DOCUMENT SECTION:
She’s Back! Monica Lewinsky Controls Her Media Message
By admin | May 9th, 2014
No matter where you land on the political spectrum or what you think of scandal, you have to give credit to Monica Lewinsky’s communications approach this month.

I have no idea about the motivation behind her wanting to reappear in America’s headlines, but she went from almost no media presence to being part of the political/cultural news cycle as rapidly as anyone on record. The stories generated in just a handful of days have ended up as strident (and weird) as ever. A small sample set:
- • The Chicago Tribune ran an opinion piece under the headline “Monica Lewinsky’s comeback”
- • Los-Angeles-based TMZ stayed classy with “Monica Lewinsky’s Strip Club Job Offer . . .s ”
- • Fox News offered “Monica Goes Viral: Lewinsky revives her Clinton calamity for the social media age”
- • Slate ran a story that focused on how a New York Times columnist benefited from the now 16-year-old Lewsinsky scandal — “ ‘Ditsy, Predatory White House Intern’: Looking back on how Maureen Dowd painted Monica Lewinsky as a crazy bimbo—and won a Pulitzer for it.”

ENTRIES PROVIDED:
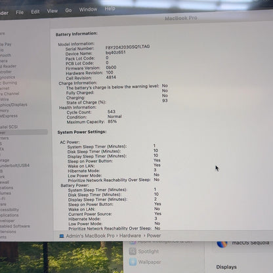Click Hardware in the path bar
Screen dimensions: 273x273
point(130,236)
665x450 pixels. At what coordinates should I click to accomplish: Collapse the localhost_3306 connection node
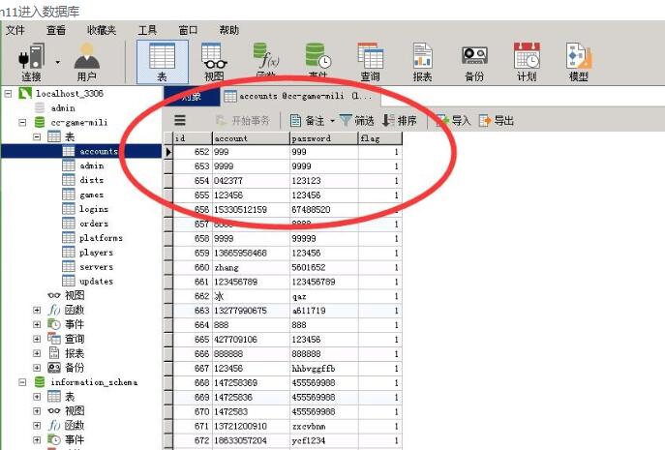pos(8,93)
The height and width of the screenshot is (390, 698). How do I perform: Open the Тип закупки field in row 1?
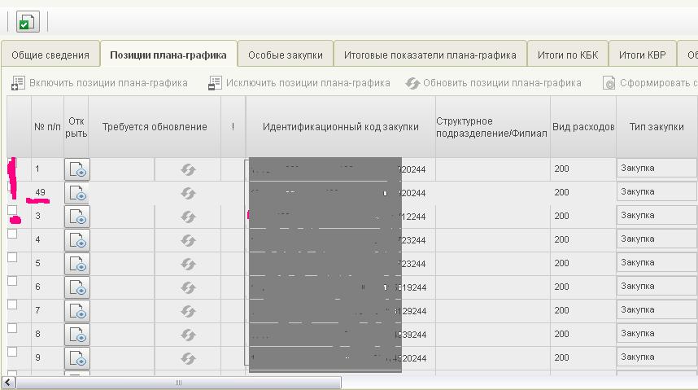(656, 168)
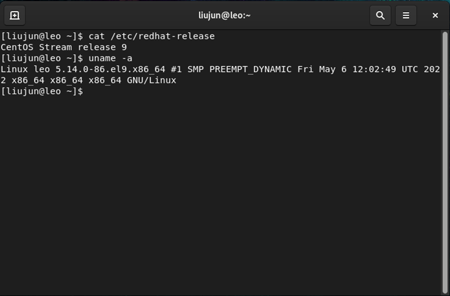This screenshot has height=296, width=450.
Task: Click the last empty shell prompt
Action: coord(42,92)
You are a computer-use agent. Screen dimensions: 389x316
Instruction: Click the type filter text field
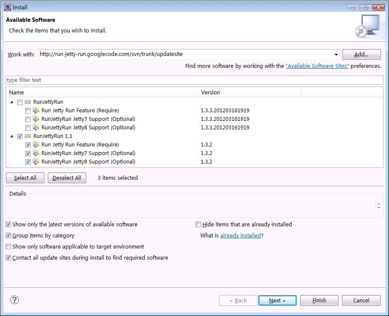point(85,80)
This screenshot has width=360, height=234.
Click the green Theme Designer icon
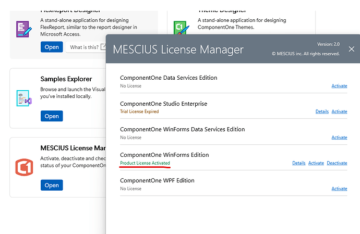point(181,27)
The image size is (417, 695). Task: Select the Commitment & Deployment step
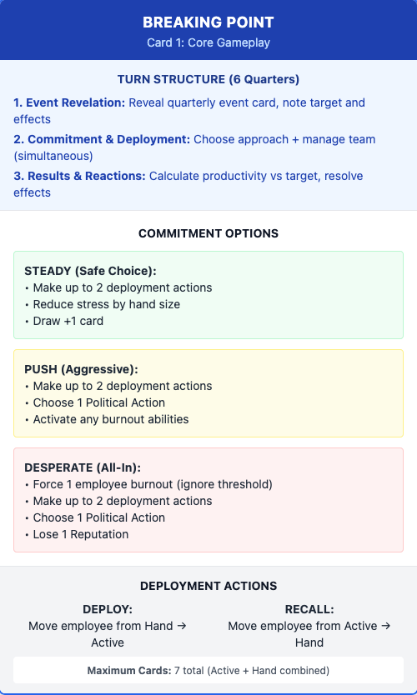coord(194,148)

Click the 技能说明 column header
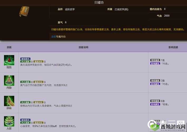(83, 47)
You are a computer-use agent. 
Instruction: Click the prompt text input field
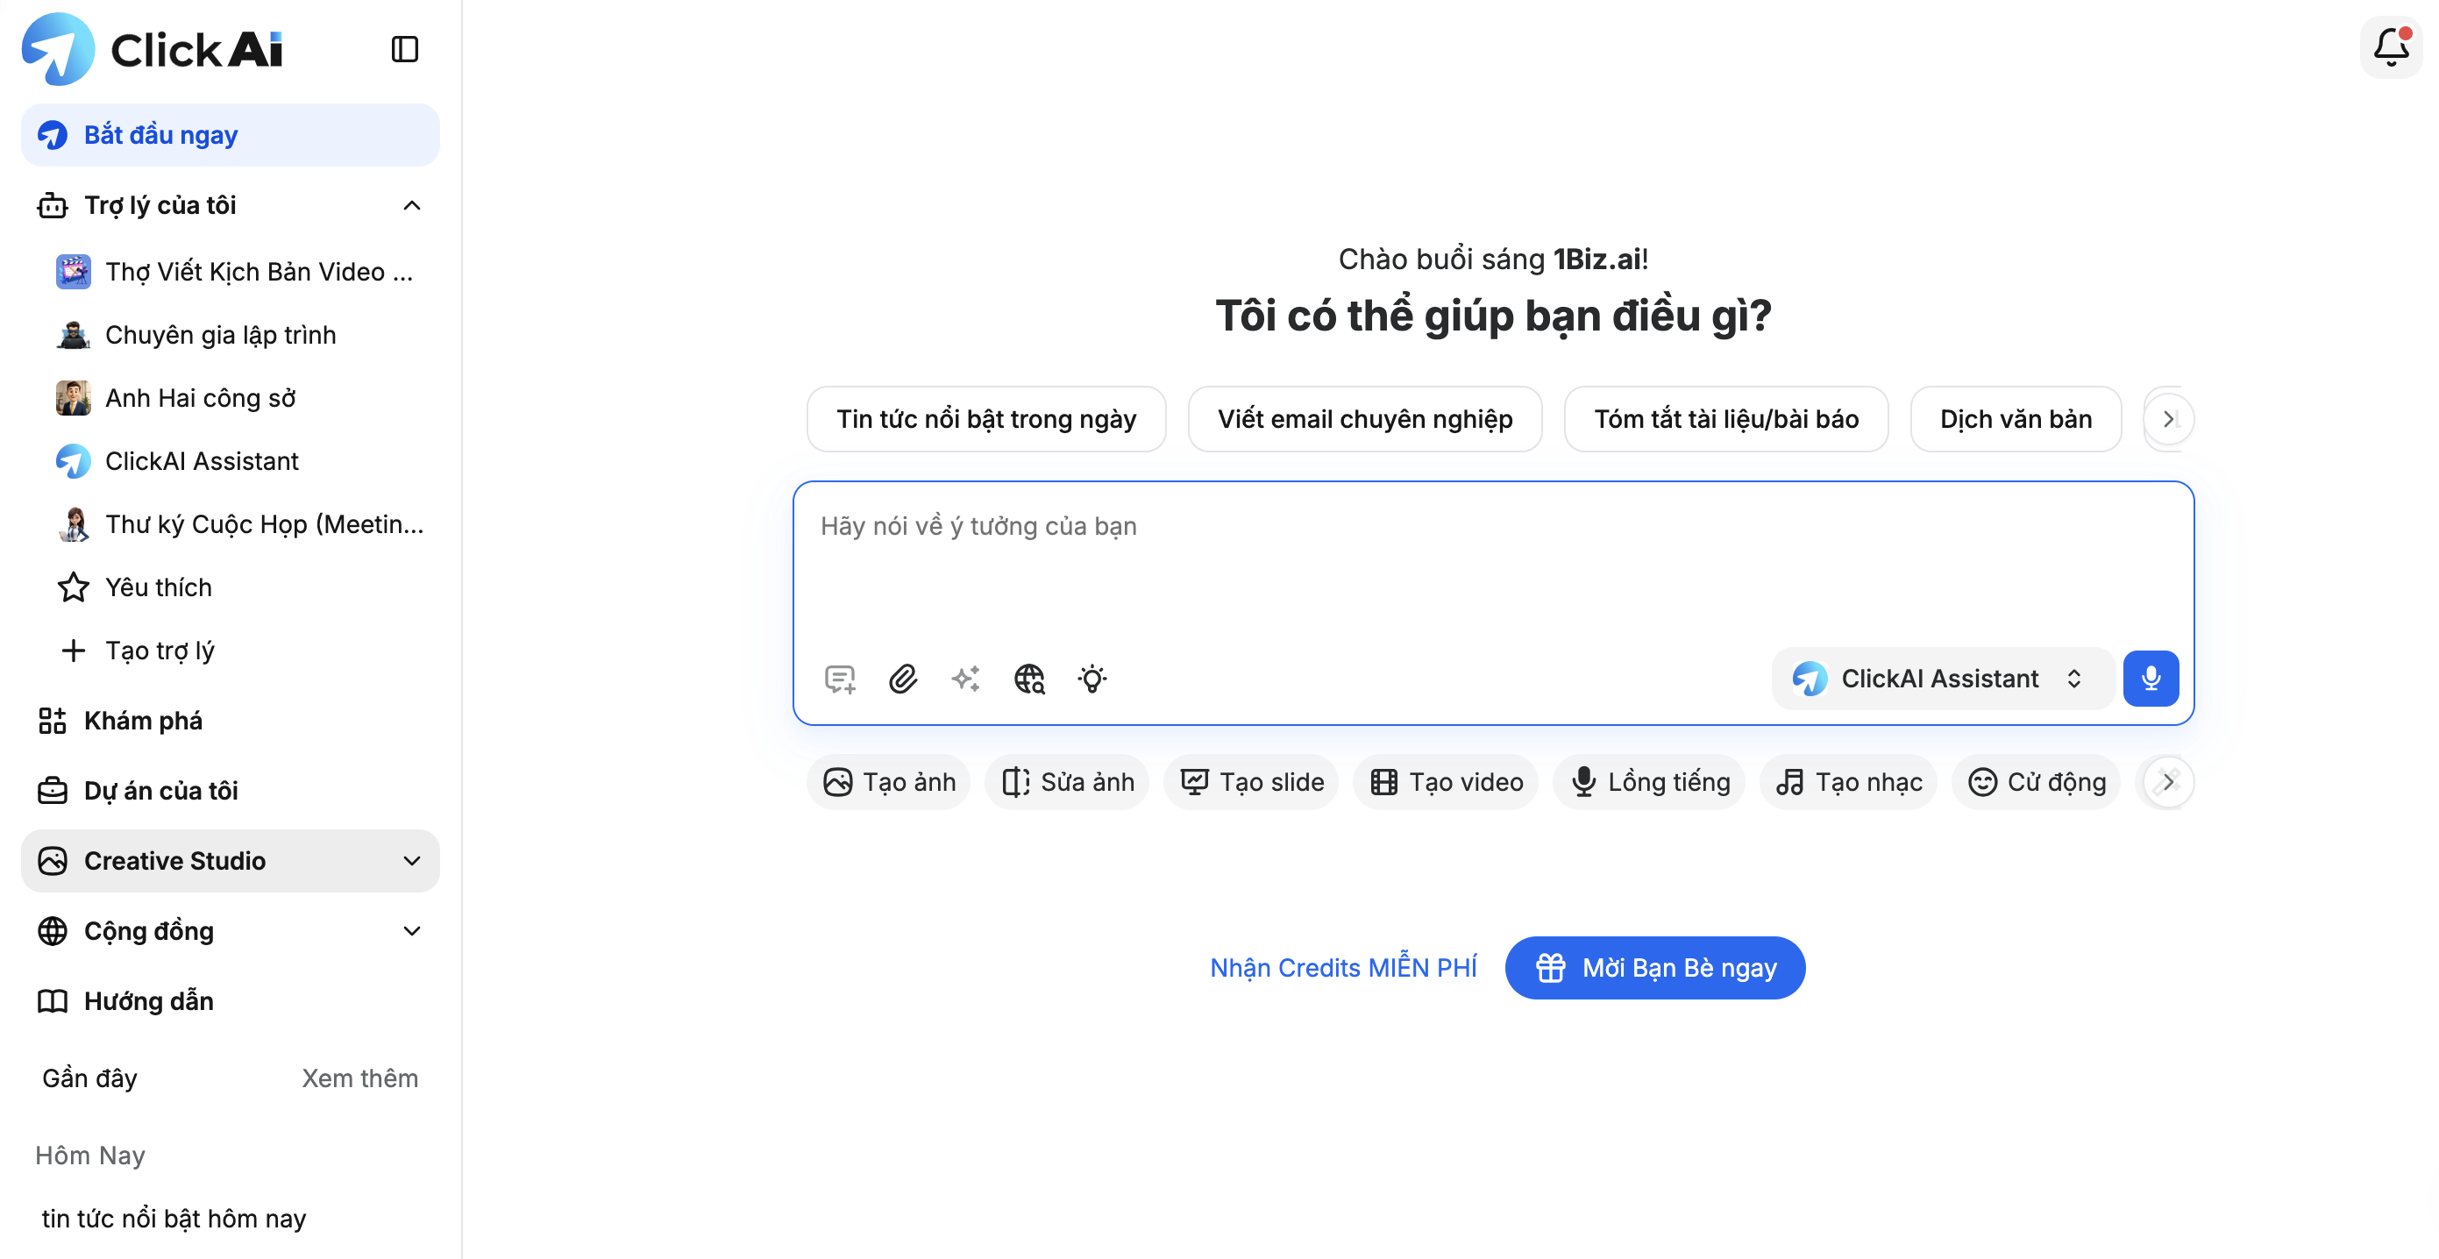[1492, 568]
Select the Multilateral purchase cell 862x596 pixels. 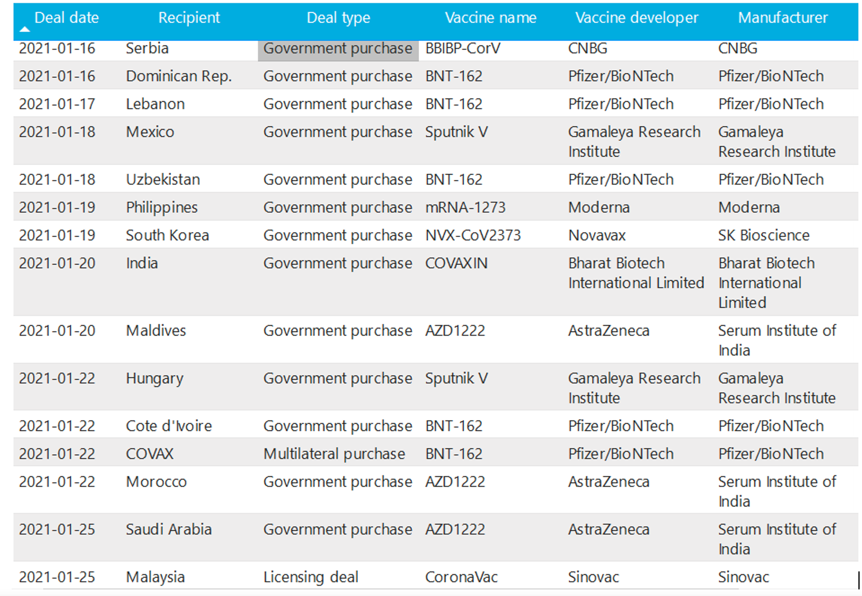(334, 454)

INSTRUCTIONS TO FOLLOW:
Decide whether each statement agrees with the post on Monica Lewinsky's media message: 1. The author explains why Lewinsky wanted to return to the headlines. 2. The Chicago Tribune ran an opinion piece headlined "Monica Lewinsky's comeback." 3. The post is dated May 9th, 2014. Rely on the text alone, not on the listing.

TASK OUTPUT:
1. No: "I have no idea about the motivation behind her wanting to reappear in America’s headlines"
2. Yes: "The Chicago Tribune ran an opinion piece under the headline “Monica Lewinsky’s comeback”"
3. Yes: "May 9th, 2014"